Rob Enderle, principal analyst, Enderle Group, says PureSystems is the first real attempt to integrate an expert system into a product. "This appears to address one of the big problems with new technology: No one has time to learn it, and by going down a path of integrating expert help into the offering, once administrators get comfortable with the tool, implementing this and future like products should become far easier and far less daunting." He believes this builds on what is becoming an IBM competitive advantage highlighted by Watson--increasingly intelligent systems.
"I believe IBM’s [PureSystems] solutions may really strike a nerve among its enterprise customers," says Charles King, principal analyst, Pund-IT. "Basically, the company has taken the kinds of systems which typically require high degrees of customization/integration--and still do if IBM competitors are building them--and turned them into standard SKUs. That should vastly simplify both configuration and deployment processes."
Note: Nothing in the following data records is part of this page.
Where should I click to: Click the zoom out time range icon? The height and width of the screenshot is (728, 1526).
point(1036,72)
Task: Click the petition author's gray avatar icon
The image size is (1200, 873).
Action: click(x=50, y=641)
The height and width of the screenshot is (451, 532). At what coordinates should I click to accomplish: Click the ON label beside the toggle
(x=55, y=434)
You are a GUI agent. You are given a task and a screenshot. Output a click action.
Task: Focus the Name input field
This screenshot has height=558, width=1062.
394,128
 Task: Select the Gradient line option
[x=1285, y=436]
In addition, King says, the unified management platform promises to ease efforts required of data center staff. "I’m also impressed by the degree to which PureSystems' 'patterns' leverage assets and skills provided by IBM’s ISV partners." In essence, the company is taking an approach that’s nearly diametrically opposite of the direction competitors like Oracle are heading in with highly integrated, highly homogenous vertical stacks, he says.
"With the acquisition of Mobile Foundation, IBM is repeating a BMC best practice and bringing in a cross-platform offering with the people who understand this business," says Enderle. Since Worklight doesn't have clients of its own anymore, it has the advantage of being client-agnostic, which could be incredibly important to IT executives.
"IBM is able to stand above this and, unlike the folks that build handsets, deal equally with all of them. Given that IT doesn’t really want any responsibility for the handsets, but does have to provide centralized access to them, this IBM offering should be compelling to potential IT buyers." King thinks IBM’s new Foundation for Mobile Computing is probably a riskier wager in that it’s making a sizable bet that mobility in the enterprise will fundamentally alter the traditional telecom market.
"It could be right, and given IBM’s penetration among enterprise customers--which is far more profound than anything the company attained in the telecom space--IBM could do very well here by providing clients foundational mobility management technologies," he says. "The changes rumbling through the workplace and among consumers due to adoption of mobile devices including smart phones and tablets looks to me to be a tectonic shift akin to the arrival of PCs in the late '80s and early '90s. The new Foundation for Mobile Computing suggests that, just as it did before, IBM intends to take a stand at the epicenter of this technological earthquake."